下の一覧にある行をすべて、空行を除いて番号付きリストとして並べてください。画像は解答に入れないでください。

□ □ □

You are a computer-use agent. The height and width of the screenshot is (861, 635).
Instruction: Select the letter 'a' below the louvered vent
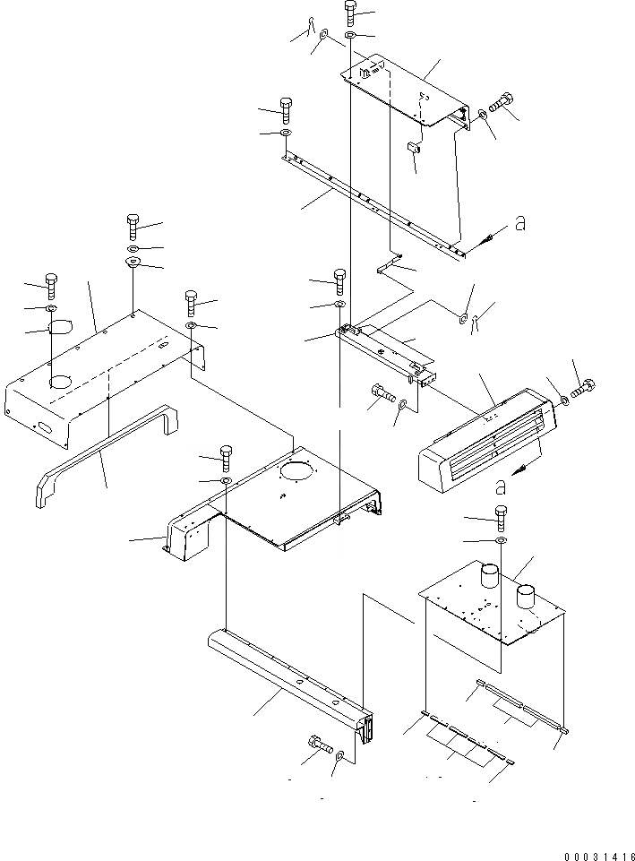tap(501, 486)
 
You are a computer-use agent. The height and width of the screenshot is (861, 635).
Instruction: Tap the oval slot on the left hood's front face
tap(42, 428)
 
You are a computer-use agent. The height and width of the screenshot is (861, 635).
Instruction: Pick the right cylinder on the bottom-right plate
tap(526, 594)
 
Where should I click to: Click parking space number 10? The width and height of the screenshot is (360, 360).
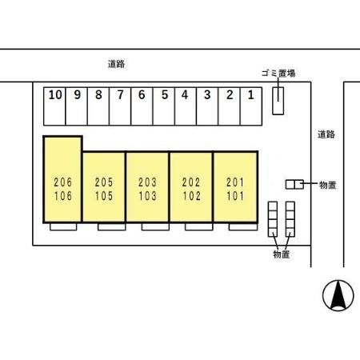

□ □ □

解答:
1. You are a computer-use agent. The height and width of the screenshot is (861, 635).
2. Instruction: Select the letter 'a' below the louvered vent
3. tap(501, 486)
4. You are a computer-use agent. The height and width of the screenshot is (861, 635).
5. Instruction: Tap the oval slot on the left hood's front face
6. tap(42, 428)
7. You are a computer-use agent. The height and width of the screenshot is (861, 635).
8. Instruction: Pick the right cylinder on the bottom-right plate
9. tap(526, 594)
10. Where should I click to: Click parking space number 10? The width and height of the screenshot is (360, 360).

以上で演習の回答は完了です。